IEEE Trans Cybern. 2017 May;47(5):1180-1197. doi: 10.1109/TCYB.2016.2539546. Epub 2016 Mar 28.
Multimedia event detection has been one of the major endeavors in video event analysis. A variety of approaches have been proposed recently to tackle this problem. Among others, using semantic representation has been accredited for its promising performance and desirable ability for human-understandable reasoning. To generate semantic representation, we usually utilize several external image/video archives and apply the concept detectors trained on them to the event videos. Due to the intrinsic difference of these archives, the resulted representation is presumable to have different predicting capabilities for a certain event. Notwithstanding, not much work is available for assessing the efficacy of semantic representation from the source-level. On the other hand, it is plausible to perceive that some concepts are noisy for detecting a specific event. Motivated by these two shortcomings, we propose a bi-level semantic representation analyzing method. Regarding source-level, our method learns weights of semantic representation attained from different multimedia archives. Meanwhile, it restrains the negative influence of noisy or irrelevant concepts in the overall concept-level. In addition, we particularly focus on efficient multimedia event detection with few positive examples, which is highly appreciated in the real-world scenario. We perform extensive experiments on the challenging TRECVID MED 2013 and 2014 datasets with encouraging results that validate the efficacy of our proposed approach.
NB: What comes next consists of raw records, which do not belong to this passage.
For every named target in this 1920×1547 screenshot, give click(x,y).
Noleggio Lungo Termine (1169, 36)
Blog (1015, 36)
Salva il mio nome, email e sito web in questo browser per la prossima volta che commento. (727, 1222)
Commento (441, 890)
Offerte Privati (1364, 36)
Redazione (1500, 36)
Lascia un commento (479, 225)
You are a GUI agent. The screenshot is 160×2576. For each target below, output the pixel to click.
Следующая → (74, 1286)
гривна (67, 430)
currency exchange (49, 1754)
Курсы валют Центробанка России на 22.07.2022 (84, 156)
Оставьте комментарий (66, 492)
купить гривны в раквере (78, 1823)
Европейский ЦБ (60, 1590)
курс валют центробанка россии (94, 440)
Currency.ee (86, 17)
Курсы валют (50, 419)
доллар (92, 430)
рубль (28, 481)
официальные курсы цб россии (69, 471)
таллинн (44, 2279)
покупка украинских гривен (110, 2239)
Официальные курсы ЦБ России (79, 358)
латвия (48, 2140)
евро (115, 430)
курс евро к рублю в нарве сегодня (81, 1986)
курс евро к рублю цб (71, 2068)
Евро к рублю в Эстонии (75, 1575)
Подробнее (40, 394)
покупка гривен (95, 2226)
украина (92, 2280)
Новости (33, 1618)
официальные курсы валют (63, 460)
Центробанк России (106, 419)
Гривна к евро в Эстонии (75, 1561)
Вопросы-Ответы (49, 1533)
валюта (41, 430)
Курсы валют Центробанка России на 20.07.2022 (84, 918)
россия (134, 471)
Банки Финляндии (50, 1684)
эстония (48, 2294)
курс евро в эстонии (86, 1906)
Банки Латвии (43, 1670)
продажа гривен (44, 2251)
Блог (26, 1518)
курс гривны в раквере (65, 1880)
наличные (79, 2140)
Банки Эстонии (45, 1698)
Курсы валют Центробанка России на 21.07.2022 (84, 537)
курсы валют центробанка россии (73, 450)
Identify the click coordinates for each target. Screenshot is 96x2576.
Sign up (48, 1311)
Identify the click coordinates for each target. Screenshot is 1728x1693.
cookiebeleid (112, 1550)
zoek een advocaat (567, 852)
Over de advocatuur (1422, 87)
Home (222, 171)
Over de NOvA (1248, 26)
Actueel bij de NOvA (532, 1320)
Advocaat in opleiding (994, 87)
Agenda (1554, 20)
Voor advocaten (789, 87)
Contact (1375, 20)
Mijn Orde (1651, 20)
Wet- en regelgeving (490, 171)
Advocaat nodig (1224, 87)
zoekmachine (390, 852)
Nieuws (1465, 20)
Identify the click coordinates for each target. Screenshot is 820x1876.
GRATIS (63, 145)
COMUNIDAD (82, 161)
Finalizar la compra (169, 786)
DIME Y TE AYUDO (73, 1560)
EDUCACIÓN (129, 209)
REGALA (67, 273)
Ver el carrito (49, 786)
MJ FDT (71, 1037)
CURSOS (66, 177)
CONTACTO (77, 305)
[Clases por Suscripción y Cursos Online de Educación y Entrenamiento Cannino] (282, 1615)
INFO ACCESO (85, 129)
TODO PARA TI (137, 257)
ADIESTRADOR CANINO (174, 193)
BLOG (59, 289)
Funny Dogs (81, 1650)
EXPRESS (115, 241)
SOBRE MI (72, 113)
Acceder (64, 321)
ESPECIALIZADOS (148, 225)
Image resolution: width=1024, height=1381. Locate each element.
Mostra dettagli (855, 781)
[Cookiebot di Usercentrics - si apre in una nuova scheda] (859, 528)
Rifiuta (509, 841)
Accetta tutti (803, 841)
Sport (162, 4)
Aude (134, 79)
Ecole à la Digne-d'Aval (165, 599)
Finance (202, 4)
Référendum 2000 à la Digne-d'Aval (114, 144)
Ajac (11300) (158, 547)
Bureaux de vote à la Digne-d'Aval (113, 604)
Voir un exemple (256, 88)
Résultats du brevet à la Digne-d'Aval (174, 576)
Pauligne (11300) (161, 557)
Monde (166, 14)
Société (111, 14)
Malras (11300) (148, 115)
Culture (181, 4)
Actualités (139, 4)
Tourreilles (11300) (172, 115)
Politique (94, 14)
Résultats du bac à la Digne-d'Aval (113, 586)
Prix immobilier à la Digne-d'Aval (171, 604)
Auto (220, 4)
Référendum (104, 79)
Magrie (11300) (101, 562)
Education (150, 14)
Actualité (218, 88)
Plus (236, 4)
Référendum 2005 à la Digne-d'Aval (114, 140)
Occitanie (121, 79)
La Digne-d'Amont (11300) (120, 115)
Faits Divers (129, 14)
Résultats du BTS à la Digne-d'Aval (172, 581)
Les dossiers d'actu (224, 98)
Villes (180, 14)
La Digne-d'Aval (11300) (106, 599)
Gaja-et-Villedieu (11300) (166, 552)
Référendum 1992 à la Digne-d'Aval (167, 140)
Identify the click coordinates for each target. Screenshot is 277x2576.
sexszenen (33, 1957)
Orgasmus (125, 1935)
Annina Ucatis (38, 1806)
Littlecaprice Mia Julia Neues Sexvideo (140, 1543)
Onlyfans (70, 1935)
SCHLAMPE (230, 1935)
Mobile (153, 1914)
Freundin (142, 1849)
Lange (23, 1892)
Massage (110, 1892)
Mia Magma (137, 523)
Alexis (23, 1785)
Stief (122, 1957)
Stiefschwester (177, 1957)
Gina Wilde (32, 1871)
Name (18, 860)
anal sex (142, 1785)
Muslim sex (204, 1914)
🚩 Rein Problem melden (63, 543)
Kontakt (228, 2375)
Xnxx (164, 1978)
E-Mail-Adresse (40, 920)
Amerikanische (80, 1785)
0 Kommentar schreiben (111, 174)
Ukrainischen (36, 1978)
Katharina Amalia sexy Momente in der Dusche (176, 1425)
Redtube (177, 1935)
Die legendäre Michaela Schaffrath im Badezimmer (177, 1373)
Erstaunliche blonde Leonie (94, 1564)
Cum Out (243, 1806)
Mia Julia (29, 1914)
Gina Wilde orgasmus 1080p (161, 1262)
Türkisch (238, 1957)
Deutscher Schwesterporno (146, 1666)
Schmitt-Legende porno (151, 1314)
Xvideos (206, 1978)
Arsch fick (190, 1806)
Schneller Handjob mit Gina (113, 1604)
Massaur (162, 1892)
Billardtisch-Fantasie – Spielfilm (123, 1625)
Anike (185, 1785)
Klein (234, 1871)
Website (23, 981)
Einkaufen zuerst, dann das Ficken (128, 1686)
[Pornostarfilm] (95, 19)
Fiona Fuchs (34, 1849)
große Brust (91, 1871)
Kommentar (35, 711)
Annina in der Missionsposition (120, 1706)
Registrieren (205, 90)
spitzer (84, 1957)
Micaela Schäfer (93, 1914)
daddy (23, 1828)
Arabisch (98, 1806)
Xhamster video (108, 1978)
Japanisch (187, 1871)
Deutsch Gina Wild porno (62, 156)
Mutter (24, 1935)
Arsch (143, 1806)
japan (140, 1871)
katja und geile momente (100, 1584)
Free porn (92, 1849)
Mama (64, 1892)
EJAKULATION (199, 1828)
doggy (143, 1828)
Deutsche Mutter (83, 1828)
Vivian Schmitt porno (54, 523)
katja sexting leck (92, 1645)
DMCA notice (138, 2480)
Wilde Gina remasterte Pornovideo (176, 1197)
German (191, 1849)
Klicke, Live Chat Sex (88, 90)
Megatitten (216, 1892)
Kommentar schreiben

多媒体事件检测一直是视频事件分析的主要工作之一。最近已经提出了各种方法来解决这个问题。其中,使用语义表示因其有希望的性能和可理解的人类推理能力而受到赞誉。为了生成语义表示,我们通常使用几个外部的图像/视频档案,并将在这些档案上训练的概念检测器应用于事件视频。由于这些档案的内在差异,所得到的表示对于某个事件可能具有不同的预测能力。然而,很少有工作可用于从源级别评估语义表示的效果。另一方面,可以合理地认为某些概念对于检测特定事件来说是嘈杂的。受这两个缺点的启发,我们提出了一种两级语义表示分析方法。在源级别,我们的方法学习从不同多媒体档案获得的语义表示的权重。同时,它限制了整体概念级别中噪声或不相关概念的负面影响。此外,我们特别关注具有少量正例的高效多媒体事件检测,这在实际场景中是非常需要的。我们在具有挑战性的 TRECVID MED 2013 和 2014 数据集上进行了广泛的实验,结果令人鼓舞,验证了我们提出的方法的有效性。